Agência France-Presse
postado em 18/04/2012 15:30
Lima - "Uma vez ingeridas as cápsulas de cocaína, o tempo urge", disse um policial à AFP. E quando se trata de voos transatlânticos de 12, 13 horas, "o risco de overdose aparece a todo o instante"No entanto, a cada semana, voos partindo do Peru ou da Bolívia, dois dos grandes países fornecedores, levam à Europa essas "mulas" que apostam no perigo de conseguir passar com a droga, escondida em seus corpos. Assim, 350 pessoas foram detidas no ano passado no aeroporto de Lima, entre elas, 200 estrangeiros.
No final de janeiro, em Lima, dois jovens franceses foram pegos no momento de embarcar para Amsterdã com, respectivamente, 19 e 32 pacotinhos de cocaína no estômago. Um terceiro ia para Paris com 1,2 kg de cocaína escondidos em embalagens de xampu e de creme.
Alguns dias depois, um australiano teve menos sorte. Uma das 23 cápsulas de cocaína líquida (1,2 kg no total) que ele ingeriu arrebentou a bordo, causando terríveis dores estomacais. Ele acabou falecendo quando o avião pousou no aeroporto de destino.
Na semana seguinte, foi um espanhol que conheceu o mesmo destino, em Santa Cruz, na Bolívia. Em meados de janeiro, aconteceu o mesmo com uma nigeriana. Em setembro, uma espanhola morreu nos banheiros do aeroporto, com 97 cápsulas de droga no intestino.
Em 2010, 480 ;mulas; foram detidas no aeroporto Jorge Chavez de Lima, sendo 320 estrangeiros, segundo a polícia. No total, 1.100 estrangeiros, entre eles 300 espanhóis, foram capturados em todo o Peru, 90% deles por tráfico de drogas.
"Isso nos preocupa enormemente. As prisões peruanas estão cheias de mulas, de jovens", explica à AFP a chefe do departamento de luta antidroga, Carmen Masias. "O fenômeno aumentou nos últimos cinco anos, com "mulas" vindas de países diferentes, ilustrando novas rotas do tráfico, como a África".
Apesar desses casos, quantos conseguem passar? "É difícil dizer", disse uma fonte policial. Mas não é raro que no mesmo voo estejam várias "mulas" e até um "supervisor", ele também portador.

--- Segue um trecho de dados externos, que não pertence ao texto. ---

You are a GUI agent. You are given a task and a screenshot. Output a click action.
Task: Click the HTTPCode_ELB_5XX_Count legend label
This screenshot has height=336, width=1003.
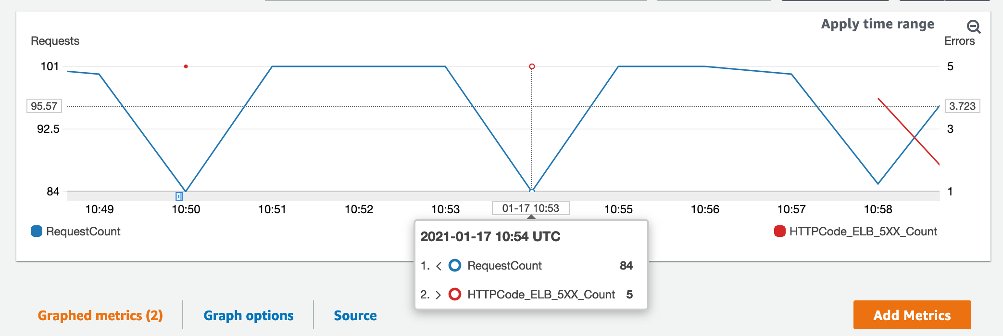pyautogui.click(x=863, y=232)
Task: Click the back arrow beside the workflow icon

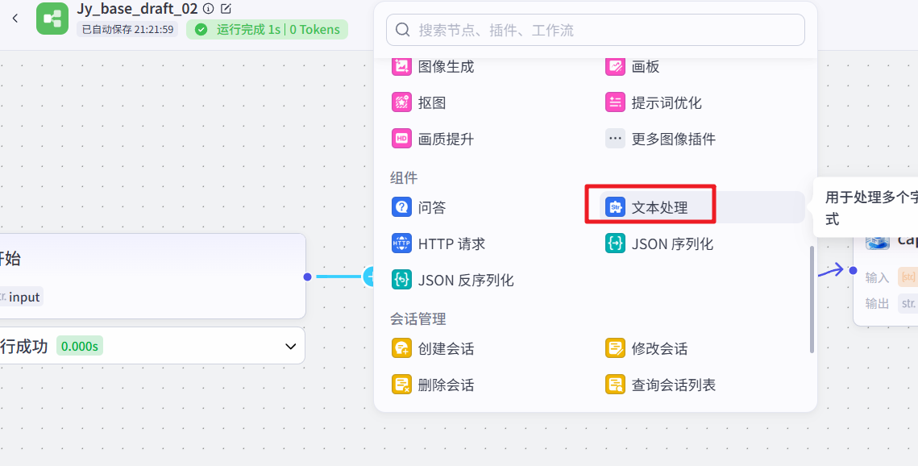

"O que eles não compreendem é que estão sendo sacrificados, vendidos. Às vezes sua interceptação é arranjada por um ;contato; no aeroporto, uma forma de distrair as autoridades, permitindo que outros passem pelos controles ou que a Polícia apresente uma presa estrangeira", contou Damian, um jovem francês inocentado do crime de tráfico no início de 2012, após ter sido vítima de uma prisão preventiva, durante um falso testemunho.
Damian, 27 anos, passou oito meses com 350 pessoas "num pavilhão previsto para 60 detidos". Perdeu dez quilos e era obrigado a "pagar" por algum conforto. Estavam com ele centenas de ;mulas; estrangeiras que contavam histórias tristes.
"Tudo começa com um jovem europeu sem dinheiro, na rua. Alguém vem propor a ele entre 3.000 e 5.000 euros para fazer um voo de ida e volta", contou Damian à AFP.
"Raramente uma pessoa escolhe ser mula. Mais frequentemente, é uma vítima", comentou uma fonte policial, mesmo se começam a aparecer, também, pequenas redes organizadas a partir da Europa.
"Alguns são ameaçados, ou eles próprios, ou alguém ligado a eles, para que transportem alguma coisa", contou Damian.
Eles se arriscam a entre 6 e 12 anos de prisão, às vezes entre 15 e 20 anos, se condenados como membros de uma rede internacional.
Cápsulas engolidas, grandes feridas abertas no corpo, frascos de creme, bainha dupla das roupas, saltos de sapatos... o leque de estratégias é numeroso e mutável.
"O último truque não é esconder a droga, mas torná-la irreconhecível, misturando-a com outras substâncias", diluindo-a no vinho, misturando-a ao xampu, impregnando roupas, explicou Guillermo Sandoval, procurador da justiça de Lima.